I was inspired by my mother, who was a nurse, and this led me to study pre-med in college, with the intention of becoming either a doctor or a veterinarian. After two years of college, I was restless and wanted to see the larger world. So, I dropped out of school for a year and earned enough working on various farms to buy a round-trip plane ticket from Idaho to France. In 1963, I traveled to Paris to live as a student for a semester. After arriving, I learned that my residence was in the same student building as the chaplain—a Jesuit Priest by the name of Daniel Berrigan. Father Berrigan was a well-known anti-war, peace activist and, while living in Paris, we spoke countless times and three themes would always come up: the war in Viet Nam, racism in America and the world, and the importance of showing up in life fully and peacefully. Father Berrigan left a lasting impression on me—his deep commitment to peace and social justice, his active resistance to the war in Viet Nam, and the simple ways in which he lived.

After living in Europe for a half-year during a time of student social unrest, I realized that I was less motivated to become a traditional doctor. Instead of physical healing, I felt drawn to a life of social healing—but had no clear idea what forms that could take. After completing my undergraduate education, I began four years of graduate school at the University of Pennsylvania, where I earned an MBA from the Wharton School, and an MA in economic history.

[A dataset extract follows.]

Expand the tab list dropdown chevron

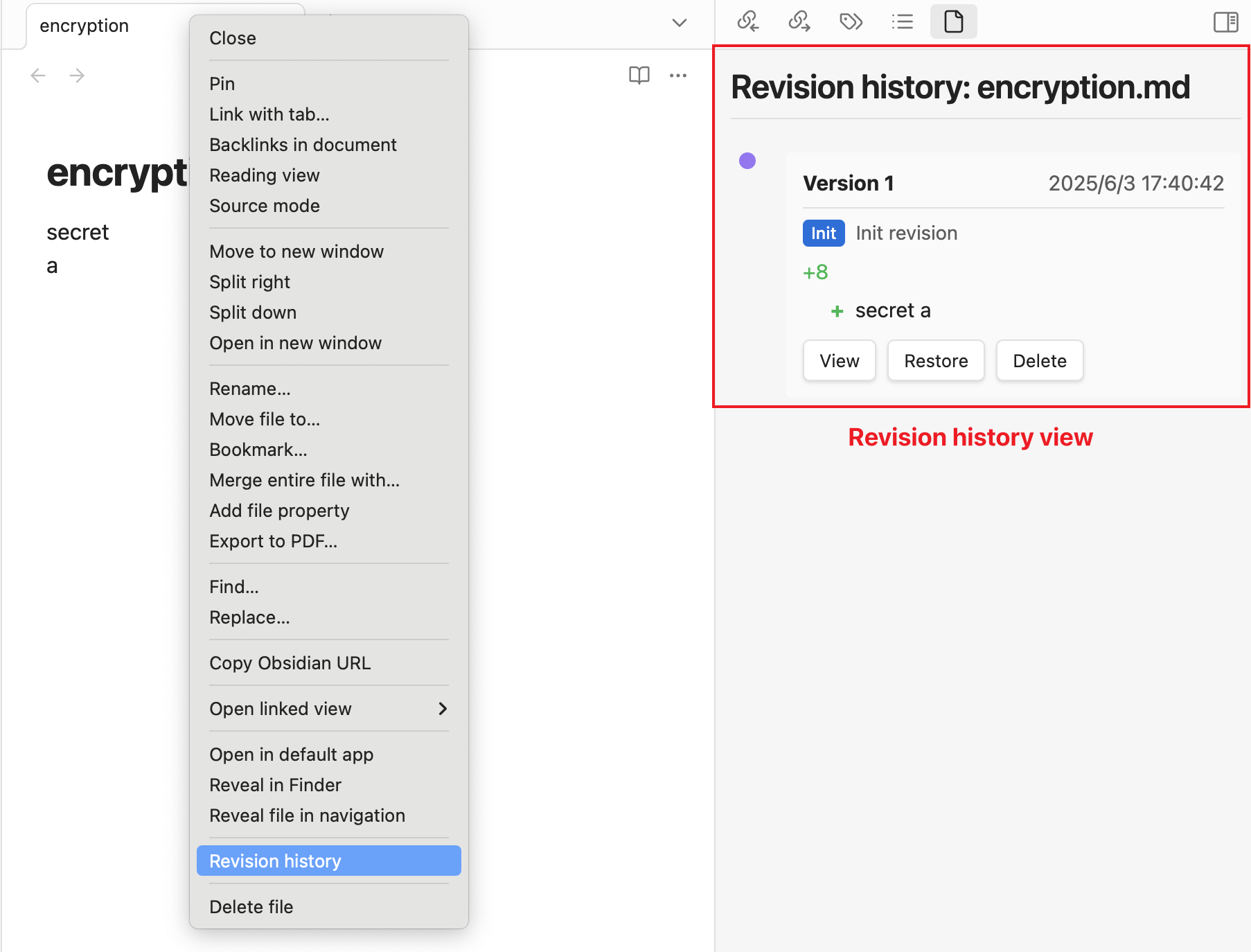point(680,23)
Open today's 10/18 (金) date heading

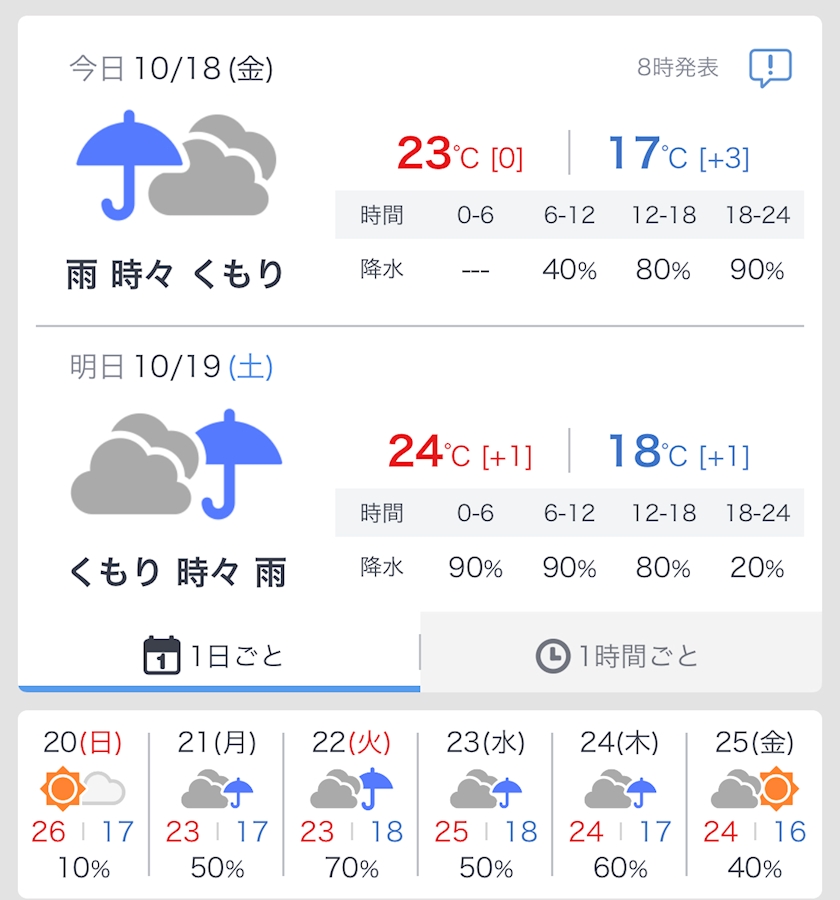[x=171, y=69]
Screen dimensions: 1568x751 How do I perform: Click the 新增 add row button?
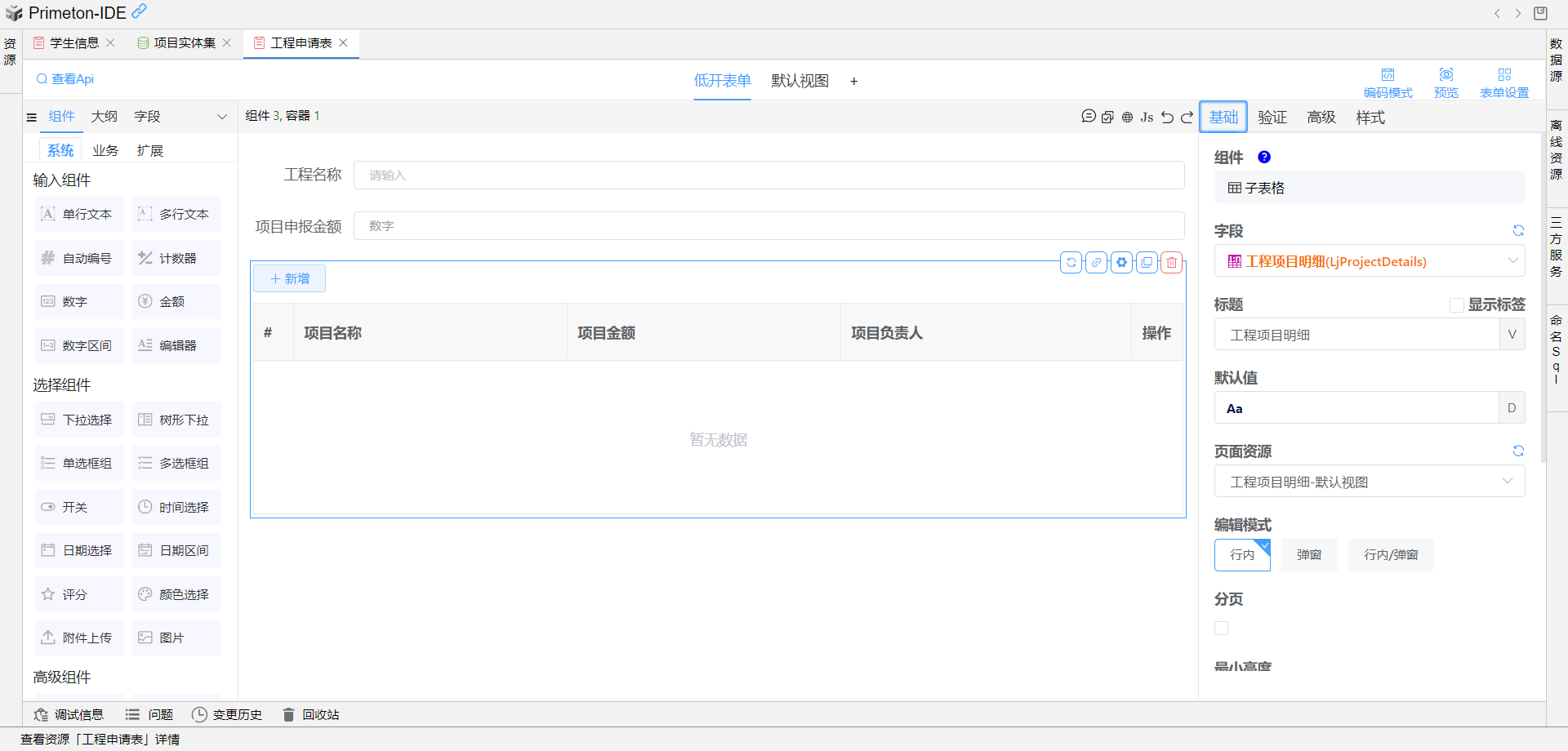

After completing this graduate work, in 1972, I began my first white-collar job, working as a senior researcher on the staff of the “Presidential Commission on Population Growth and the American Future” in Washington, DC. It was an eye-opening experience for this farm boy to work on a presidential commission. Our mandate: to look ahead thirty years, from 1970 to 2000, and explore population growth and urbanization. Although the commission had a budget and lifespan for only two years, this was an invaluable introduction to research on the long-range future. It was also tremendous opportunity to observe politics at the White House level and to see how government works. I was surprised to see the extent to which policies are dominated by short-term considerations and the power of special interests.

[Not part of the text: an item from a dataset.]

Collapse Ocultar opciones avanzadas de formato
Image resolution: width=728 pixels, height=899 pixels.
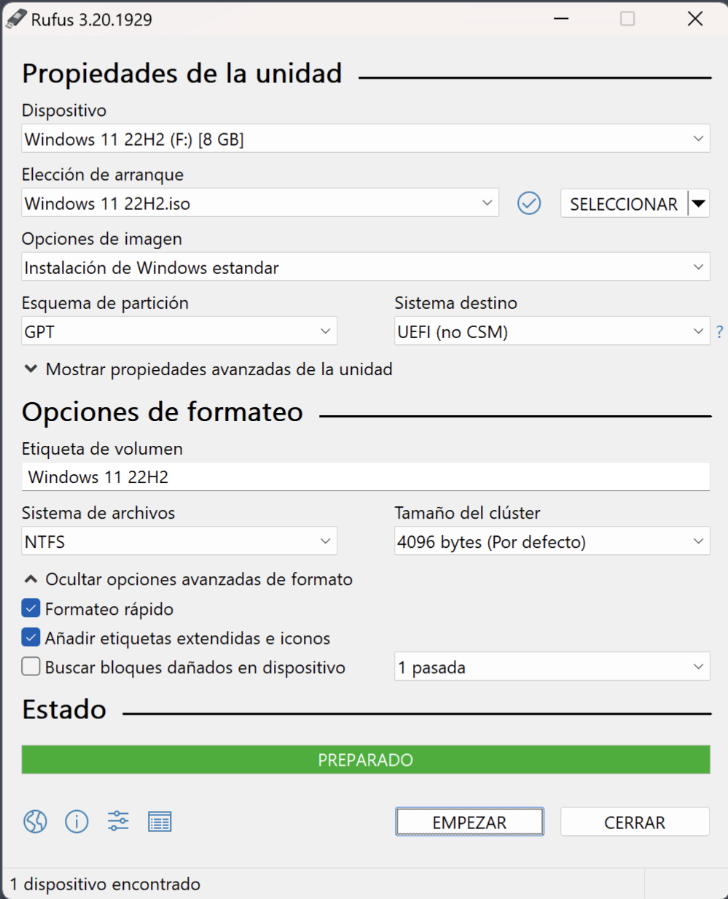pos(188,579)
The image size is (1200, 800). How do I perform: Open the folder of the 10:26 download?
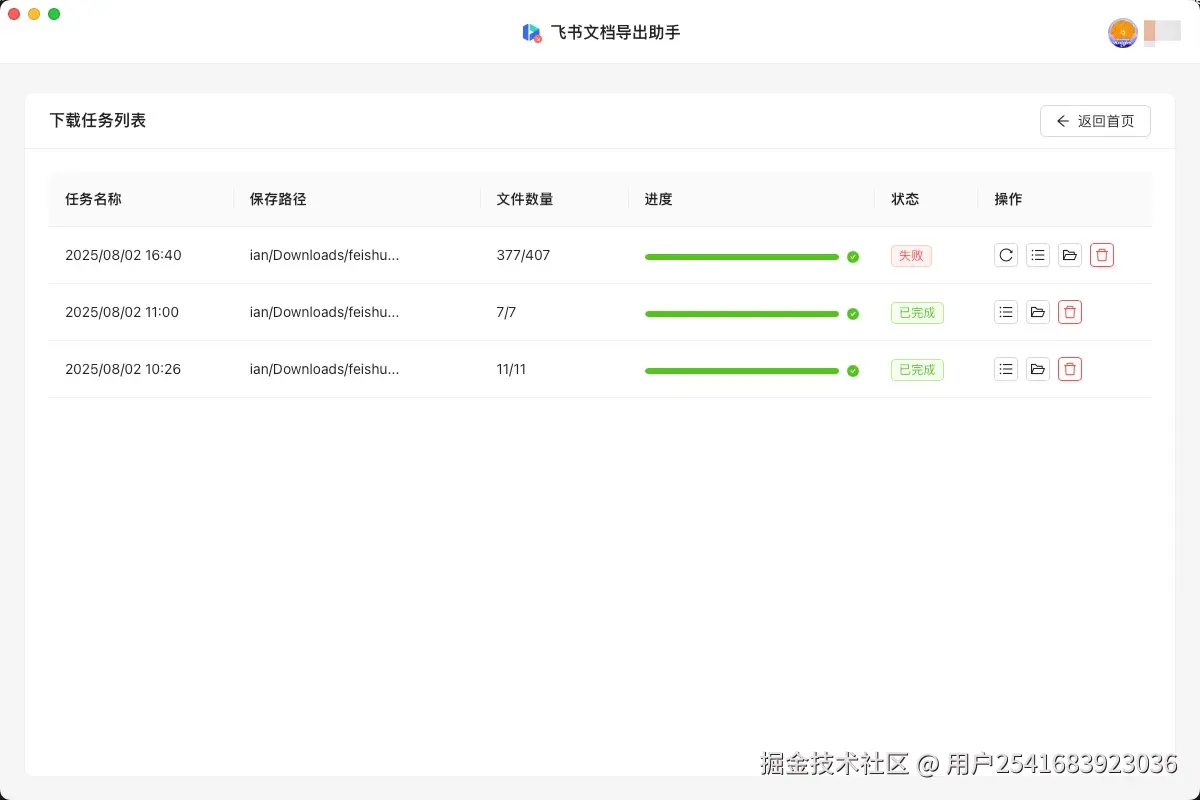point(1037,369)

Disillusioned, I left Washington for California to begin work as a senior social scientist in the “futures group” of the Stanford Research Institute (SRI International) think-tank. Over the next six years, I co-authored numerous studies of the long-range future: for example, Anticipating Future National and Global Problems (for the National Science Foundation), Alternative Futures for Environmental Policy: 1975–2000 (for the Environmental Protection Agency), and Limits to the Management of Large, Complex Systems (for the President’s Science Advisor). I also co-authored a pioneering study with Joseph Campbell and a small team of scholars titled Changing Images of Man. This research explored archetypes drawing humanity into a transforming future, and profoundly deepened my understanding of humanity’s evolutionary journey. Taken together, these years of research made it clear we humans were on an unsustainable path and, within a few decades, would begin to so overconsume the Earth’s resources that we would move into a condition of planetary breakdown and collapse. I saw how humanity would need to make deep changes if we were to avoid destroying the biosphere. At the same time, my inner growth was being catalyzed in surprising ways.

A remarkable opportunity emerged while working at SRI—to become a subject in psychic research that was just getting underway.  The U.S. government was beginning to fund its earliest research exploring humanity’s intuitive skills and psychic potentials. The initial research began at SRI in the early 1970s, funded by NASA, and available to the public. I was fortunate to become one of four primary subjects and to participate in a wide range of experiments exploring both the “receiving” and “sending” aspects of conscious- ness. The receiving aspect included “remote viewing” or seeing places and people at a distance with direct intuition. The sending aspect included “psychokinesis” and involved intuitive engagement with physical systems. Over the course of three years, I learned a core lesson again and again: The world is alive and permeated with consciousness and subtle energy. Our physical body provides a stable foundation for learning about the nature of consciousness, which is not limited to our body, but extends into the universe as an ever-present intelligent knowing and aliveness. In turn, we are far bigger than our physical body and endowed with far more subtle capacities than I previously imagined. We are just beginning to use highly sensitive technologies to provide feedback and develop a “literacy of consciousness.” Lessons learned in this laboratory work continue to inform my understanding a half-century later.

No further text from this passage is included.